The answer must consist solely of the lines from the one containing "The height and width of the screenshot is (800, 450)." through the last line of the records, set down exactly and without any pictures.

********************

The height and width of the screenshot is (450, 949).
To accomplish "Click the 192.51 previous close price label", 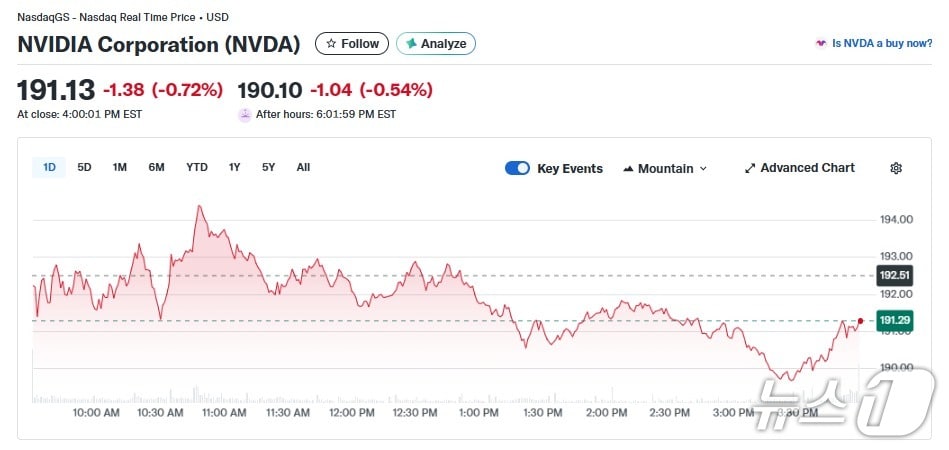I will coord(894,275).
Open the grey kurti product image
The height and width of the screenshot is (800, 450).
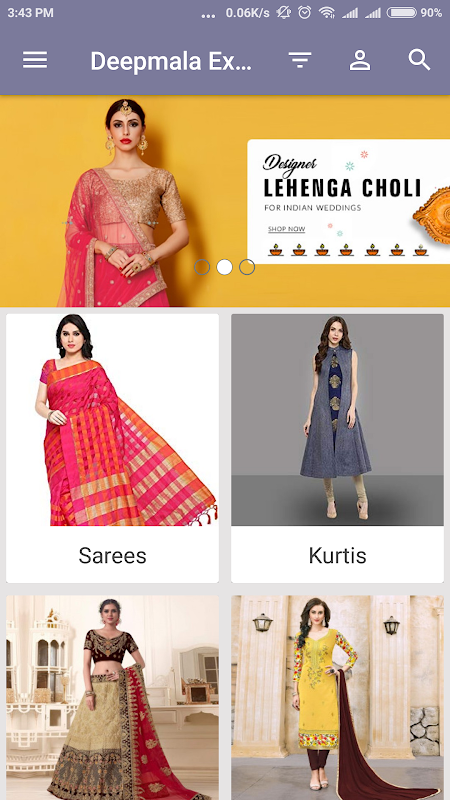point(337,420)
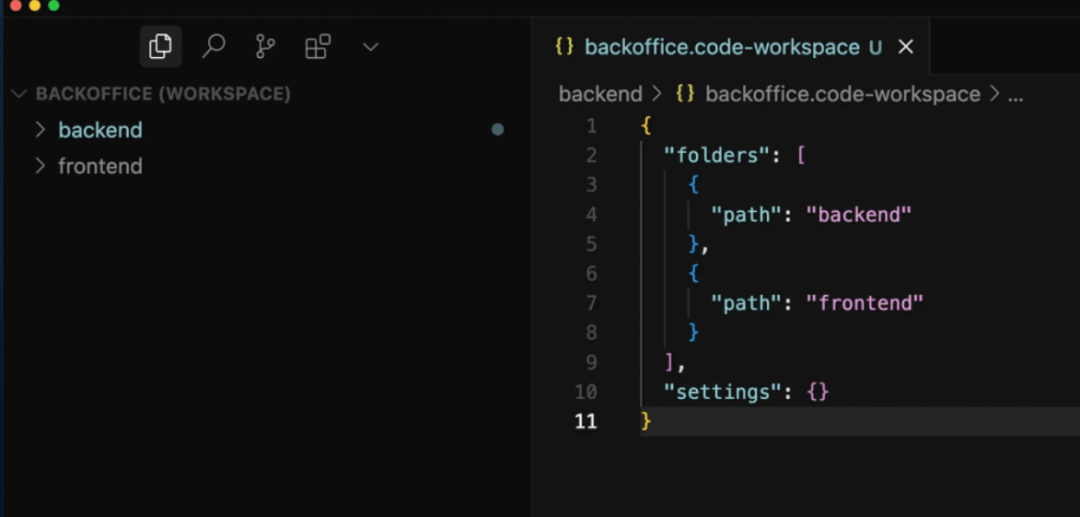Collapse the BACKOFFICE (WORKSPACE) section
The image size is (1080, 517).
18,94
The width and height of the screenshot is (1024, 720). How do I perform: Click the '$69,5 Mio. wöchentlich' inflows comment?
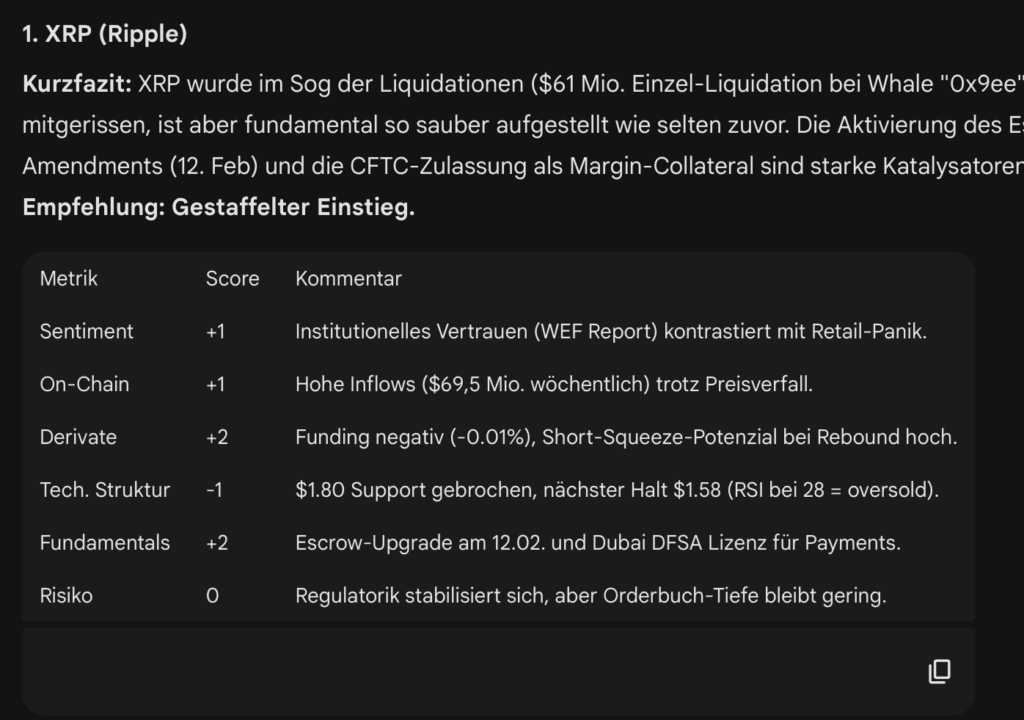(x=554, y=385)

********************

» Written reply:
The height and width of the screenshot is (800, 450).
point(337,420)
Collapse the BACKOFFICE (WORKSPACE) section
The image size is (1080, 517).
18,94
The width and height of the screenshot is (1024, 720). How do I perform: Click the '$69,5 Mio. wöchentlich' inflows comment?
(x=554, y=385)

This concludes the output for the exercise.